### Items
·····
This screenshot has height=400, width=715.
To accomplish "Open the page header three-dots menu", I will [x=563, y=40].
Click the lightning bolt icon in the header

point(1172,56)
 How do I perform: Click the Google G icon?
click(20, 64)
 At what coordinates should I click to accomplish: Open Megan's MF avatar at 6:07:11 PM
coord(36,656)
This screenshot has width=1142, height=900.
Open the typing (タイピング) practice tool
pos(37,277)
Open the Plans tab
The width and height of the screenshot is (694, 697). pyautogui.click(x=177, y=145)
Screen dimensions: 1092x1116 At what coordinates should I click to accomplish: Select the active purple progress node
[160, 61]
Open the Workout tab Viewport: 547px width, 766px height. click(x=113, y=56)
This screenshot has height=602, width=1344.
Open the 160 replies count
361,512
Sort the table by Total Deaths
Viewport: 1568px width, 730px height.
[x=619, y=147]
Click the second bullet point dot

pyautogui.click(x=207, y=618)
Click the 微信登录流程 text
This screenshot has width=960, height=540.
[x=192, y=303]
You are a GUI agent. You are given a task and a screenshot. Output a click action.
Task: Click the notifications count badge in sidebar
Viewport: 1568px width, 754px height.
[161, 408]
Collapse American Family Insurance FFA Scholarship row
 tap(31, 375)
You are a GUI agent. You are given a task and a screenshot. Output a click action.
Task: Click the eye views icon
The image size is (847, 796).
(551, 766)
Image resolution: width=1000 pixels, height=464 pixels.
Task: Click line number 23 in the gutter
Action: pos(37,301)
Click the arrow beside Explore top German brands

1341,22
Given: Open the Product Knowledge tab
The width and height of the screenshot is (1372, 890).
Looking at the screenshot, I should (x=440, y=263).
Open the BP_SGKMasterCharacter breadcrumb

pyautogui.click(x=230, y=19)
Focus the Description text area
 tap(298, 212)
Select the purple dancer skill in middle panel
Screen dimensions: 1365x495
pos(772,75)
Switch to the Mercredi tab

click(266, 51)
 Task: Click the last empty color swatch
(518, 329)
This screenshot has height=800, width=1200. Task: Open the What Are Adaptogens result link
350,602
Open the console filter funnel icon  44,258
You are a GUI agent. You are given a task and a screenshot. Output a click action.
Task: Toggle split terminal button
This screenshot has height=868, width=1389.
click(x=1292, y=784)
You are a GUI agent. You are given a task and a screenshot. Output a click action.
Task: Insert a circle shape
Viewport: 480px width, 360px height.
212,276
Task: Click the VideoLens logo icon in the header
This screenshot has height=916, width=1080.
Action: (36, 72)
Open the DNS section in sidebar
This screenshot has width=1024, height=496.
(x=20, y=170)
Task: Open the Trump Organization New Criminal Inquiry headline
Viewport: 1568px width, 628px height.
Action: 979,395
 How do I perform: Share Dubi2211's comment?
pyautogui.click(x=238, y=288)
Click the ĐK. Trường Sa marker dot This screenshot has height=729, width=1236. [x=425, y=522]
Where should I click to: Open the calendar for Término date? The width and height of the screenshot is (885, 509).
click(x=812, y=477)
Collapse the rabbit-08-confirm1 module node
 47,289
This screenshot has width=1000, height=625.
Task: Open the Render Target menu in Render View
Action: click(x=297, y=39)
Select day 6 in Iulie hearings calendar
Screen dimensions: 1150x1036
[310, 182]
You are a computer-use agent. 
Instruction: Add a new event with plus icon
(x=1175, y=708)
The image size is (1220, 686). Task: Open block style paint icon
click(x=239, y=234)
·····
### Problem details
Express the material as a JSON list of strings, starting with its first line and going on through the line containing "coord(36,656)", with one string per line and blank lines omitted.

### Written answer
[
  "This screenshot has height=400, width=715.",
  "To accomplish \"Open the page header three-dots menu\", I will [x=563, y=40].",
  "Click the lightning bolt icon in the header",
  "point(1172,56)",
  " How do I perform: Click the Google G icon?",
  "click(20, 64)",
  " At what coordinates should I click to accomplish: Open Megan's MF avatar at 6:07:11 PM",
  "coord(36,656)"
]